▸ Problem requirements
List every line in the records below that contains the word "title".

▸ Records for the exercise
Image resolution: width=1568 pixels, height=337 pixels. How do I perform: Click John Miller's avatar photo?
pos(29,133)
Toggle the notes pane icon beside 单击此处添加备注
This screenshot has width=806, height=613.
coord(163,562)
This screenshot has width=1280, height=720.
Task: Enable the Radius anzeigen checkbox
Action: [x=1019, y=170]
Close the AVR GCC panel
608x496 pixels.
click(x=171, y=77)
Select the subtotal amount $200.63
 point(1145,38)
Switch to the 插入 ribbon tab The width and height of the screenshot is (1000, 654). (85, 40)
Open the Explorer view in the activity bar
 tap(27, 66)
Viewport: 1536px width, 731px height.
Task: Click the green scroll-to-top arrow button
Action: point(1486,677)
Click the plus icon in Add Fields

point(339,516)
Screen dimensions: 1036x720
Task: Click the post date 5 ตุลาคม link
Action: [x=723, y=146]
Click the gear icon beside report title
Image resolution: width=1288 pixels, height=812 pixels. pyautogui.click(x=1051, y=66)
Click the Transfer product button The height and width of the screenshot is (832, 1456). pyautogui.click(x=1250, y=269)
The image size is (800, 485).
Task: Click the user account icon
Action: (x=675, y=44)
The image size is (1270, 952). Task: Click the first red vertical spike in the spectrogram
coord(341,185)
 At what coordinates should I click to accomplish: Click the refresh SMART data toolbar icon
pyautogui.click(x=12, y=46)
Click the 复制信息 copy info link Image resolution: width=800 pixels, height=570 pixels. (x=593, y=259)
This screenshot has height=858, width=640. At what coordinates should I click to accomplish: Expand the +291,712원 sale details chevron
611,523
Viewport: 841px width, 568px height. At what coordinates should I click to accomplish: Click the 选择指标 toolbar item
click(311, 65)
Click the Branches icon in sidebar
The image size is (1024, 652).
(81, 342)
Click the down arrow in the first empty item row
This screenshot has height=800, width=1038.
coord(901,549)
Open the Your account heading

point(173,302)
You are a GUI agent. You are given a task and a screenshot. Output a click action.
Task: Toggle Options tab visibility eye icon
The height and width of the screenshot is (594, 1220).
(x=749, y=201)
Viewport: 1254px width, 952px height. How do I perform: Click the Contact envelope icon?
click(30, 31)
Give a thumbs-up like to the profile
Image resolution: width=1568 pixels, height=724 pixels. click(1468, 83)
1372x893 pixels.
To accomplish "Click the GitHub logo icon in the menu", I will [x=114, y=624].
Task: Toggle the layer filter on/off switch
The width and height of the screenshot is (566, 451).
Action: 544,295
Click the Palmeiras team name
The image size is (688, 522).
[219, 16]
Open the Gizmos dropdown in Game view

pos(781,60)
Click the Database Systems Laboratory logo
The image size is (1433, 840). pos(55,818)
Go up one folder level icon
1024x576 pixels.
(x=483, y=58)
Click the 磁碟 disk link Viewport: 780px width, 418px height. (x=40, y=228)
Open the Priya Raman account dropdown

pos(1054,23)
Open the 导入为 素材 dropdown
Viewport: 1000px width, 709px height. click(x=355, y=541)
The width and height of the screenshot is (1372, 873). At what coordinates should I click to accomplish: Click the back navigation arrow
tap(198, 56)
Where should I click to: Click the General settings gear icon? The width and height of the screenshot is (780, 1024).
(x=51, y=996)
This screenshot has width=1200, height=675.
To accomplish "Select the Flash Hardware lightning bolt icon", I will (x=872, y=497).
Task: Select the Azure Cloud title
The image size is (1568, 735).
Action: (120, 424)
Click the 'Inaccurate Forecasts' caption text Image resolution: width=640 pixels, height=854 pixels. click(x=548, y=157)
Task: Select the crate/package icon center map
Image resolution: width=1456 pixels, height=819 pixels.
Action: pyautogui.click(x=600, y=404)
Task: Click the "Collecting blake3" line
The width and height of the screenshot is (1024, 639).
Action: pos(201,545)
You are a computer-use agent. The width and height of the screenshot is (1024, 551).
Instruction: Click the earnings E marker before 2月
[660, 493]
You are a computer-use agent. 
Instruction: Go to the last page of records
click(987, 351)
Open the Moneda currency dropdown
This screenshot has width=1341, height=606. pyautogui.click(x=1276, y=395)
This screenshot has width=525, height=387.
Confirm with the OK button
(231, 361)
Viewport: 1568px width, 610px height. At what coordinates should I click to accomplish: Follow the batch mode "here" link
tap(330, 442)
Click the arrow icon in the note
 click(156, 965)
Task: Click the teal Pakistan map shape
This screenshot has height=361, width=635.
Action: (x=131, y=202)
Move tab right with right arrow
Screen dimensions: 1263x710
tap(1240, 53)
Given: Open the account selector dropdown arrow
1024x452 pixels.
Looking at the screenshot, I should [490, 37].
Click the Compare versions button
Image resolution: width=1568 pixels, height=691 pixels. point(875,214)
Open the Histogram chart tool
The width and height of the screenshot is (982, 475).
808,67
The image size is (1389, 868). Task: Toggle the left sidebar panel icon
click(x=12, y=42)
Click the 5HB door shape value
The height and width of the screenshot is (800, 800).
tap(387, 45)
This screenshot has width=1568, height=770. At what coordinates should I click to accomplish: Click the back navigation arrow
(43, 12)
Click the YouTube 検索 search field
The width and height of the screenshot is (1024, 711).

▸ Answer to the exercise
Click the gear icon beside report title
Task: Select the Azure Cloud title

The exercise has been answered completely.